## Условие задания
Определите, согласуются ли с фрагментом текста ниже утверждения (а), (б) и (в). На каждое ответьте «да» или «нет» и приведите решающие слова текста точной цитатой.
(а) На старинной фотографии Ивану двадцать лет.
(б) Осипа забрали на фронт.
(в) Из пятнадцати детей Ивана и Насти выжили все.

## Фрагмент текста
'''

Есть у нас старинная фотография, где возле избы сидит на лавочке дедушка Иван двадцати лет, на руках держит сына Колю, крепенького годовичка, а рядом стоит молодая восемнадцатилетняя Настя, моя бабушка.
А на дворе 1915 год. Шла война. Вскоре Ивана заберут воевать...
Осип был уже к тому времени старым мужиком, ему было далеко за сорок. Таких на фронт не брали.
Ездить на заработки он перестал. И жил дома с семьей.
Когда умерла его жена Лукерья, он, переждав, как положено, год, снова женился и переехал жить к новой жене в соседнее село.
Но приезжая в церковь, заглядывал к молодым. Смотрел, как живут, как детей растят. И оставался доволен.
Настя подавала ему самую большую деревянную ложку с хохломской росписью, размером с небольшой половник, наливала в глубокую миску щей и ставила перед отцом. Подавала душистый свежеиспеченный хлеб. А сама рядом стояла, пока он ел. Вдруг батюшка чего запросит, надо будет уважить.
В семье Ивана и Насти дети рождались почти каждый год. Под потолком, в деревянной люльке, всегда был младенчик. Правда, из пятнадцати ребятишек выжили только восемь.

'''

## Исходные данные
'''

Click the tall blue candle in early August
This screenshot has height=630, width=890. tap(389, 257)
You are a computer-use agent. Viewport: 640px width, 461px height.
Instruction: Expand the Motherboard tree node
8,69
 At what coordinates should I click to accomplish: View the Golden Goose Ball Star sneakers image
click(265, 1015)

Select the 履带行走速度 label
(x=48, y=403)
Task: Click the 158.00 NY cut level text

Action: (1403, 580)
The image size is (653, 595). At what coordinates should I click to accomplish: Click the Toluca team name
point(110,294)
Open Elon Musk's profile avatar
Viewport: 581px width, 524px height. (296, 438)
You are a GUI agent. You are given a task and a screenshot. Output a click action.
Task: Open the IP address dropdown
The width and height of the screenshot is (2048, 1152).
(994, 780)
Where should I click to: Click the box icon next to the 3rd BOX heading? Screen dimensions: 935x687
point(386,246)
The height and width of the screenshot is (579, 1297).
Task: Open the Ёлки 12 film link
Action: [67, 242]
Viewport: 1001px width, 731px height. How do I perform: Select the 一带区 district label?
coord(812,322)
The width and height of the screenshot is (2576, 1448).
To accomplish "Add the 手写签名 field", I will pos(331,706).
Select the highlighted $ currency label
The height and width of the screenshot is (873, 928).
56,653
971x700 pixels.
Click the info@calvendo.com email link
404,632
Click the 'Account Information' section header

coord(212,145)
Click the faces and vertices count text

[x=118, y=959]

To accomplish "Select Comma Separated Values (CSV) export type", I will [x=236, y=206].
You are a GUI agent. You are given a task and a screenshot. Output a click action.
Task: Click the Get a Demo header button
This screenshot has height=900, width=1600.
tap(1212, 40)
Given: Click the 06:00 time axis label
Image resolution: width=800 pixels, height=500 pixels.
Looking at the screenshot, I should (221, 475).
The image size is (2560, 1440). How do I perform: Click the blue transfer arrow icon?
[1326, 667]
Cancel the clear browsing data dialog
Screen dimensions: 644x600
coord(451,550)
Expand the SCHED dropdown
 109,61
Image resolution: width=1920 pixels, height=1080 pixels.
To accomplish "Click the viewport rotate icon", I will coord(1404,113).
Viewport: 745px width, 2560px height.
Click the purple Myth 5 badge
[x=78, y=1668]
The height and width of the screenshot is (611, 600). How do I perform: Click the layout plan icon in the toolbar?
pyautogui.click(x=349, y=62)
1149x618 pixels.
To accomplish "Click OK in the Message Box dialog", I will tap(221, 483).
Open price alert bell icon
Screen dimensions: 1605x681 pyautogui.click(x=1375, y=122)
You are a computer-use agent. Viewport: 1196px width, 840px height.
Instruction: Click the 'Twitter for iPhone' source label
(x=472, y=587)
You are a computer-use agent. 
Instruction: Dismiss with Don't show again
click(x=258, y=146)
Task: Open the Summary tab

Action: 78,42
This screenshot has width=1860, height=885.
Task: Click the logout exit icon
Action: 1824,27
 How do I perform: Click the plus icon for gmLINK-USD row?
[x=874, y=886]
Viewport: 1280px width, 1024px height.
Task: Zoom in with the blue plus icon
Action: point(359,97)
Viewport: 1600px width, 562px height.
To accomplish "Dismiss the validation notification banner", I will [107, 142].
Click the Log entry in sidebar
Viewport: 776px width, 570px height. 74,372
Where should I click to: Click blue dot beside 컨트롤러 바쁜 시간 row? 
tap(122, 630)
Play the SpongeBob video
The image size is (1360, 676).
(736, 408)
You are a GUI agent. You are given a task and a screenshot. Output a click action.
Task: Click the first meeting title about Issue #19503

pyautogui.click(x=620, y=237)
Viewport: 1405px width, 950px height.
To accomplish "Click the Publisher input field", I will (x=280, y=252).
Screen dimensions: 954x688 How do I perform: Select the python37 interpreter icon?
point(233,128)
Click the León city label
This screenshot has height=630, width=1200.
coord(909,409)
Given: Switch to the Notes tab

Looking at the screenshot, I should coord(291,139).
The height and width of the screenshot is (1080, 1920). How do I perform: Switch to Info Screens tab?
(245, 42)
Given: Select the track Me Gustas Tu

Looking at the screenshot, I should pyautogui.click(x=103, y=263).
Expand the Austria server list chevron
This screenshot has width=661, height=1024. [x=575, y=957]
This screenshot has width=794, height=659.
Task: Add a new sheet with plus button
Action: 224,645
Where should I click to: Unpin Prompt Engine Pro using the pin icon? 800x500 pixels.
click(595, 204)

'''

## Ответ к задаче
(а) Да: «дедушка Иван двадцати лет».
(б) Нет: «Таких на фронт не брали».
(в) Нет: «из пятнадцати ребятишек выжили только восемь».